- Your instructions: These records need to be repeated exactly, every one of them.

····················

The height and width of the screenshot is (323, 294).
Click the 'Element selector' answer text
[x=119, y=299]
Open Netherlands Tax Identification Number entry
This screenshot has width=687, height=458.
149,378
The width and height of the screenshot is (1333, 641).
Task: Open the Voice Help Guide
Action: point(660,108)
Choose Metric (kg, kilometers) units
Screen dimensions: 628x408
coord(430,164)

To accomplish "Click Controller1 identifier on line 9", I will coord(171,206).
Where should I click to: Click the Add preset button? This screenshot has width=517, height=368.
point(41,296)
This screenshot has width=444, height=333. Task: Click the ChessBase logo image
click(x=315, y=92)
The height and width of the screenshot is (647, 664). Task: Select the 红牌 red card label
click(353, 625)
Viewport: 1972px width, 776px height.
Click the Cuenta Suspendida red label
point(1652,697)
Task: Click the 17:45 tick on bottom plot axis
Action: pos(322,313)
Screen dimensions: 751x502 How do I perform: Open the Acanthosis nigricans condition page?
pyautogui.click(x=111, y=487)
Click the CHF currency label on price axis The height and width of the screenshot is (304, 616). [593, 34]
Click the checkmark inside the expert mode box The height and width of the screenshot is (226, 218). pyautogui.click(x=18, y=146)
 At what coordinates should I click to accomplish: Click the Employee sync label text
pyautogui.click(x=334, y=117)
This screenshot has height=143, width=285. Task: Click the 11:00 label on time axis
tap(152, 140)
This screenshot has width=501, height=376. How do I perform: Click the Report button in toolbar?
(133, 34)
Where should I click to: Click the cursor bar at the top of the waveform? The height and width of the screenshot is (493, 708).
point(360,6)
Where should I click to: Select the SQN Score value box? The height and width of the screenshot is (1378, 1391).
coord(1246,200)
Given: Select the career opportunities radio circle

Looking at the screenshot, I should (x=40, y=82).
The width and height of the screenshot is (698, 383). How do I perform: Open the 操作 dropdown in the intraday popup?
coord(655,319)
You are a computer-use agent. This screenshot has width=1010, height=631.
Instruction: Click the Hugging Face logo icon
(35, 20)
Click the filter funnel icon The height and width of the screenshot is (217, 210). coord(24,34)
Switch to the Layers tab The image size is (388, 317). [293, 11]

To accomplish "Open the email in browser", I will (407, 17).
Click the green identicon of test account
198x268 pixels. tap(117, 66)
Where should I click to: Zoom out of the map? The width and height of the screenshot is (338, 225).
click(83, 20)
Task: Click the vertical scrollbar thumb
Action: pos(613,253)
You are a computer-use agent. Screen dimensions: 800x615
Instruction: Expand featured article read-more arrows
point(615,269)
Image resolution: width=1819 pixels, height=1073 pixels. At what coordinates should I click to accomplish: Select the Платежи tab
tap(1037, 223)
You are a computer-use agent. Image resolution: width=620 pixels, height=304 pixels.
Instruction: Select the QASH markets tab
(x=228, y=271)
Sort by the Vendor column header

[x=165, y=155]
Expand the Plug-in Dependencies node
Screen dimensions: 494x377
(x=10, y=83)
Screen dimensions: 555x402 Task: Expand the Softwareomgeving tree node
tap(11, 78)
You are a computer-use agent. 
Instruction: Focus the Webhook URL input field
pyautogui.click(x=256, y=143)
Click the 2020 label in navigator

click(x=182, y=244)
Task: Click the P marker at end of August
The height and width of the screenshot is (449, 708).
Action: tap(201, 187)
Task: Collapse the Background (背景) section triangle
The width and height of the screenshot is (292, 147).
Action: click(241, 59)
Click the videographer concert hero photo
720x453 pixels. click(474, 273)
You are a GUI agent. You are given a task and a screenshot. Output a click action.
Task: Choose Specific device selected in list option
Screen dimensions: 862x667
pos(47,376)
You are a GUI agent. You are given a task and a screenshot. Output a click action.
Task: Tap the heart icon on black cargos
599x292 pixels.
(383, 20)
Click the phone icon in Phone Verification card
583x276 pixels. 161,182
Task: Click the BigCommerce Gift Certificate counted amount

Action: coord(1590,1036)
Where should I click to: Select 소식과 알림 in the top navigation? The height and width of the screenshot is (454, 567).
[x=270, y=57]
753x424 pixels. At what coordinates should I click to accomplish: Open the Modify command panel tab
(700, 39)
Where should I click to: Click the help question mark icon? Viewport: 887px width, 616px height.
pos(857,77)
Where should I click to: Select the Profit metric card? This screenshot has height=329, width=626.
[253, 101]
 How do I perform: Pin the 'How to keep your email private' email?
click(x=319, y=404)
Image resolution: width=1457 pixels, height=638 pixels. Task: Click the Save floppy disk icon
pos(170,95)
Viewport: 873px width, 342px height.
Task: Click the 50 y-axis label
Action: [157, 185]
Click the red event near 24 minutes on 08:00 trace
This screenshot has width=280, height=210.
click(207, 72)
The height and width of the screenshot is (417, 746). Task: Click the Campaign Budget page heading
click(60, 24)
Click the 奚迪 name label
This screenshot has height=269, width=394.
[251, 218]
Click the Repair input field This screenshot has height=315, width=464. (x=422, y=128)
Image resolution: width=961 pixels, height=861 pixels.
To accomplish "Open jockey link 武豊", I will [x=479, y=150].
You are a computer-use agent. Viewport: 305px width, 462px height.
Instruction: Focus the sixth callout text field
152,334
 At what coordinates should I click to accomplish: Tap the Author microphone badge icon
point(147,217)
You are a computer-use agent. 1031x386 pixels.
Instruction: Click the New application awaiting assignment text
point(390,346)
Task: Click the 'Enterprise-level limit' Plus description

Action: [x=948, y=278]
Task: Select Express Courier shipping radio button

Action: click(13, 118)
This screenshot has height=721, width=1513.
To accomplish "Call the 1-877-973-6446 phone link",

····················

- Written reply:
The height and width of the screenshot is (323, 294).
Click the 'Element selector' answer text
[x=119, y=299]
Open Netherlands Tax Identification Number entry
This screenshot has width=687, height=458.
149,378
The width and height of the screenshot is (1333, 641).
Task: Open the Voice Help Guide
Action: point(660,108)
Choose Metric (kg, kilometers) units
Screen dimensions: 628x408
coord(430,164)

To accomplish "Click Controller1 identifier on line 9", I will coord(171,206).
Where should I click to: Click the Add preset button? This screenshot has width=517, height=368.
point(41,296)
This screenshot has width=444, height=333. Task: Click the ChessBase logo image
click(x=315, y=92)
The height and width of the screenshot is (647, 664). Task: Select the 红牌 red card label
click(353, 625)
Viewport: 1972px width, 776px height.
Click the Cuenta Suspendida red label
point(1652,697)
Task: Click the 17:45 tick on bottom plot axis
Action: pos(322,313)
Screen dimensions: 751x502 How do I perform: Open the Acanthosis nigricans condition page?
pyautogui.click(x=111, y=487)
Click the CHF currency label on price axis The height and width of the screenshot is (304, 616). [593, 34]
Click the checkmark inside the expert mode box The height and width of the screenshot is (226, 218). pyautogui.click(x=18, y=146)
 At what coordinates should I click to accomplish: Click the Employee sync label text
pyautogui.click(x=334, y=117)
This screenshot has height=143, width=285. Task: Click the 11:00 label on time axis
tap(152, 140)
This screenshot has width=501, height=376. How do I perform: Click the Report button in toolbar?
(133, 34)
Where should I click to: Click the cursor bar at the top of the waveform? The height and width of the screenshot is (493, 708).
point(360,6)
Where should I click to: Select the SQN Score value box? The height and width of the screenshot is (1378, 1391).
coord(1246,200)
Given: Select the career opportunities radio circle

Looking at the screenshot, I should (x=40, y=82).
The width and height of the screenshot is (698, 383). How do I perform: Open the 操作 dropdown in the intraday popup?
coord(655,319)
You are a computer-use agent. This screenshot has width=1010, height=631.
Instruction: Click the Hugging Face logo icon
(35, 20)
Click the filter funnel icon The height and width of the screenshot is (217, 210). coord(24,34)
Switch to the Layers tab The image size is (388, 317). [293, 11]

To accomplish "Open the email in browser", I will (407, 17).
Click the green identicon of test account
198x268 pixels. tap(117, 66)
Where should I click to: Zoom out of the map? The width and height of the screenshot is (338, 225).
click(83, 20)
Task: Click the vertical scrollbar thumb
Action: pos(613,253)
You are a computer-use agent. Screen dimensions: 800x615
Instruction: Expand featured article read-more arrows
point(615,269)
Image resolution: width=1819 pixels, height=1073 pixels. At what coordinates should I click to accomplish: Select the Платежи tab
tap(1037, 223)
You are a computer-use agent. Image resolution: width=620 pixels, height=304 pixels.
Instruction: Select the QASH markets tab
(x=228, y=271)
Sort by the Vendor column header

[x=165, y=155]
Expand the Plug-in Dependencies node
Screen dimensions: 494x377
(x=10, y=83)
Screen dimensions: 555x402 Task: Expand the Softwareomgeving tree node
tap(11, 78)
You are a computer-use agent. 
Instruction: Focus the Webhook URL input field
pyautogui.click(x=256, y=143)
Click the 2020 label in navigator

click(x=182, y=244)
Task: Click the P marker at end of August
The height and width of the screenshot is (449, 708).
Action: tap(201, 187)
Task: Collapse the Background (背景) section triangle
The width and height of the screenshot is (292, 147).
Action: click(241, 59)
Click the videographer concert hero photo
720x453 pixels. click(474, 273)
You are a GUI agent. You are given a task and a screenshot. Output a click action.
Task: Choose Specific device selected in list option
Screen dimensions: 862x667
pos(47,376)
You are a GUI agent. You are given a task and a screenshot. Output a click action.
Task: Tap the heart icon on black cargos
599x292 pixels.
(383, 20)
Click the phone icon in Phone Verification card
583x276 pixels. 161,182
Task: Click the BigCommerce Gift Certificate counted amount

Action: coord(1590,1036)
Where should I click to: Select 소식과 알림 in the top navigation? The height and width of the screenshot is (454, 567).
[x=270, y=57]
753x424 pixels. At what coordinates should I click to accomplish: Open the Modify command panel tab
(700, 39)
Where should I click to: Click the help question mark icon? Viewport: 887px width, 616px height.
pos(857,77)
Where should I click to: Select the Profit metric card? This screenshot has height=329, width=626.
[253, 101]
 How do I perform: Pin the 'How to keep your email private' email?
click(x=319, y=404)
Image resolution: width=1457 pixels, height=638 pixels. Task: Click the Save floppy disk icon
pos(170,95)
Viewport: 873px width, 342px height.
Task: Click the 50 y-axis label
Action: [157, 185]
Click the red event near 24 minutes on 08:00 trace
This screenshot has width=280, height=210.
click(207, 72)
The height and width of the screenshot is (417, 746). Task: Click the Campaign Budget page heading
click(60, 24)
Click the 奚迪 name label
This screenshot has height=269, width=394.
[251, 218]
Click the Repair input field This screenshot has height=315, width=464. (x=422, y=128)
Image resolution: width=961 pixels, height=861 pixels.
To accomplish "Open jockey link 武豊", I will [x=479, y=150].
You are a computer-use agent. Viewport: 305px width, 462px height.
Instruction: Focus the sixth callout text field
152,334
 At what coordinates should I click to accomplish: Tap the Author microphone badge icon
point(147,217)
You are a computer-use agent. 1031x386 pixels.
Instruction: Click the New application awaiting assignment text
point(390,346)
Task: Click the 'Enterprise-level limit' Plus description

Action: [x=948, y=278]
Task: Select Express Courier shipping radio button

Action: click(13, 118)
This screenshot has height=721, width=1513.
To accomplish "Call the 1-877-973-6446 phone link",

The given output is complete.